As the shape in the sky grew more rapidly, Earth was unchained from her eternal path, succumbing to the immense gravitational pull. Soon, the Thing was so close, its face filled the spinning horizons. The sky was a fast-flowing sea of eyes and teeth, a sight that brought the remnants of humanity to their knees.

Titanic jaws chewed through continents ravenously while the beast continued on without pause, savouring its sustenance as Earth died screaming.

 

Blair Frison

Blair Frison lives with his family on the island of Cape Breton. He has written for various publications such as Year’s Best Transhuman SF 2017, Fossil Lake IV: SHARKASAURUS!, The Edge: Infinite Darkness, Deadman’s Tome, Boxing 24/7, and Haunt of Horrors. Blair is currently working on a collection of  stories.

 

Cosmic Horror

by Dustin Pinney

 

Ray saw the asteroid long before anyone. He understood, has always understood, that space, with all its wonders, wants us dead.

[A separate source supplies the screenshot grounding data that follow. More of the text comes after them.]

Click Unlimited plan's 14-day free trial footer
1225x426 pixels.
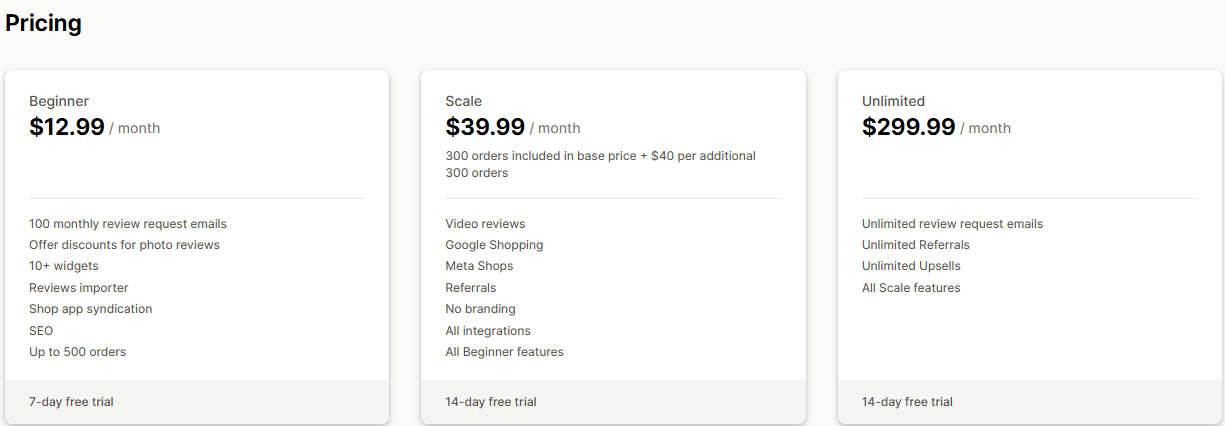point(907,402)
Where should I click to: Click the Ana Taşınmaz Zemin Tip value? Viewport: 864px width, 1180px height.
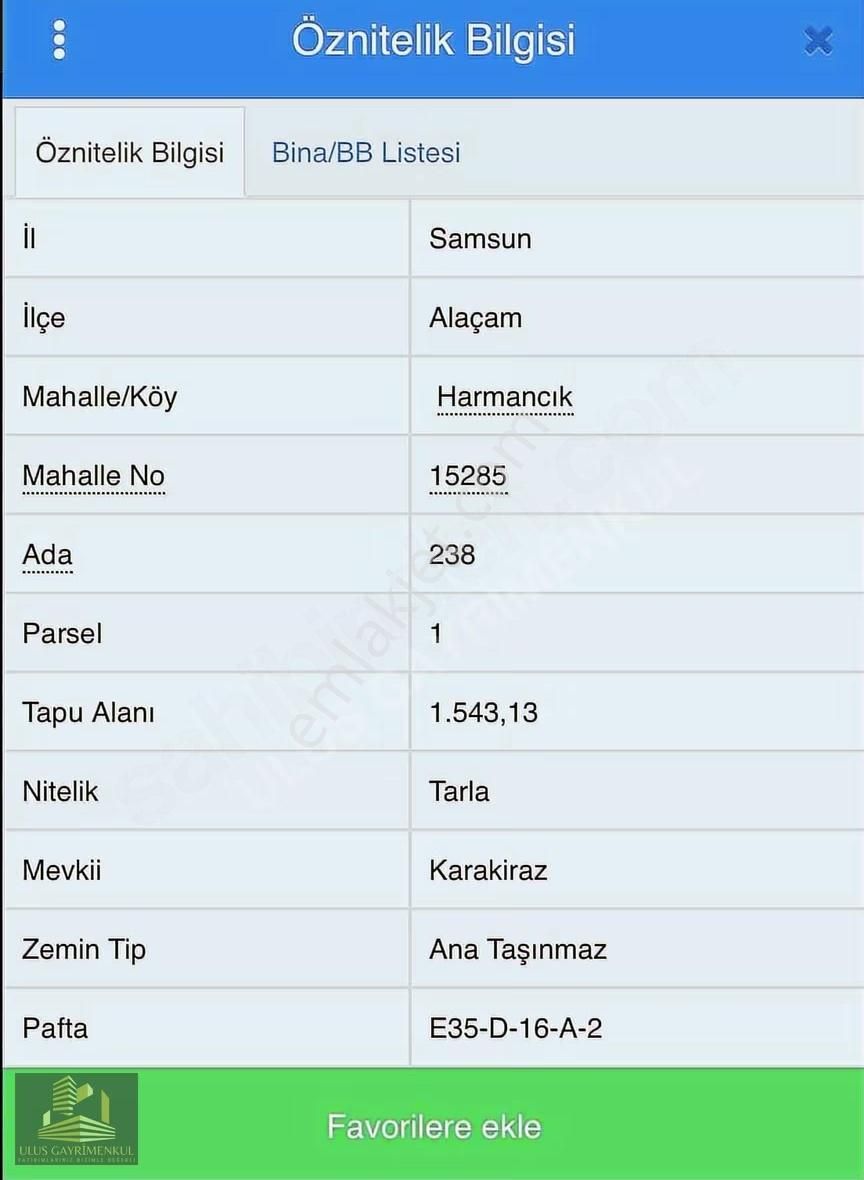pos(518,949)
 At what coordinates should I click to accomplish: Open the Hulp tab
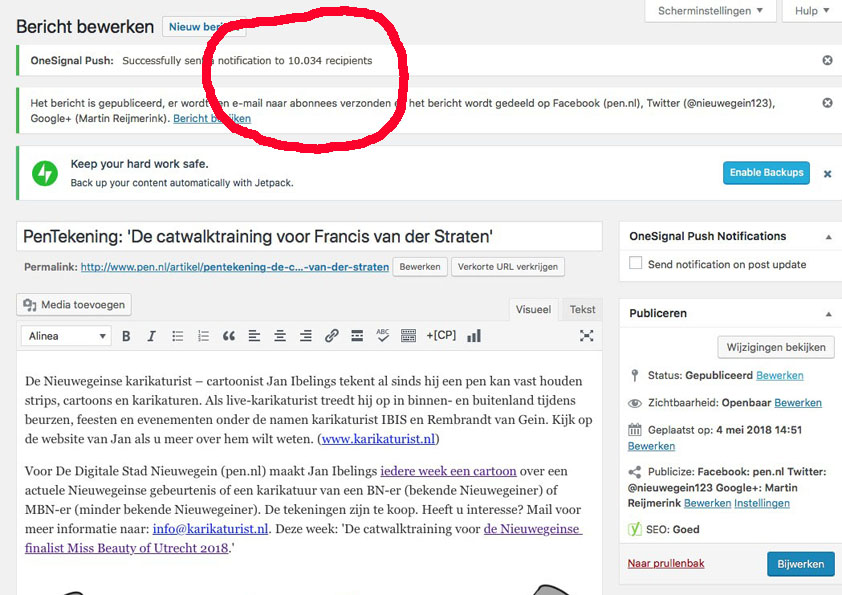[x=812, y=11]
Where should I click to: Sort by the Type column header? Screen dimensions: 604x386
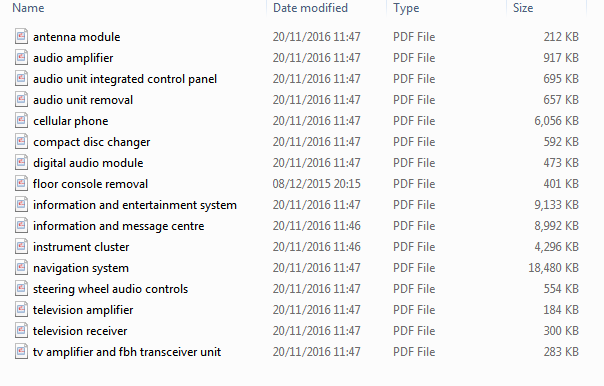tap(406, 8)
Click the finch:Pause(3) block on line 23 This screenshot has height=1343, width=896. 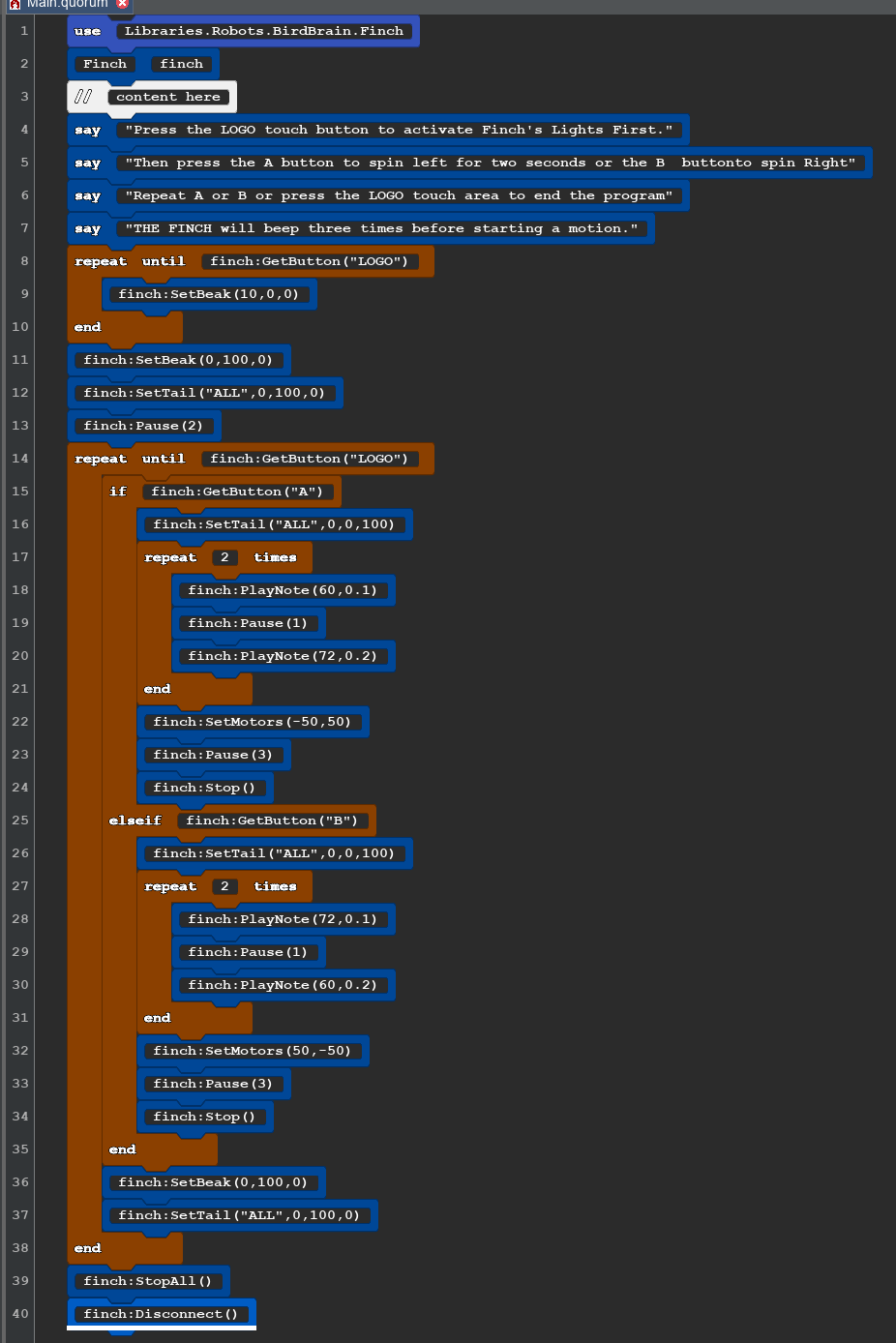point(214,754)
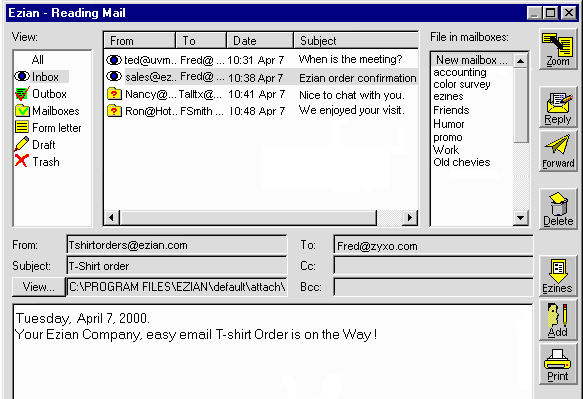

For years he searched the sky for the one constellation missed by vast generations of stargazers, the sum of the Zodiac, the sinister face scowling at mankind.

On a ridge in San Pedro de Atacama, the cosmic clockwork came into view, a billion points of blazing light sneering on the little man facing it down in defiance.

The rock spat from the mouth of the cosmos barreled towards him. Trembling with rage, Ray said, “No.”

And the universe blinked.

 

Dustin Pinney

Dustin lives and writes various kinds of things in upstate New York. He is both inspired and terrified by outer space.

He has published short horror, sci-fi and fantasy stories in both print and online venues, as well as dozens of articles for letusnerd.com and doctorwhonews.net. His screenwriting work has produced several short fan films, commercials for Marina Vape, and content commissioned by New Japan Pro-Wrestling.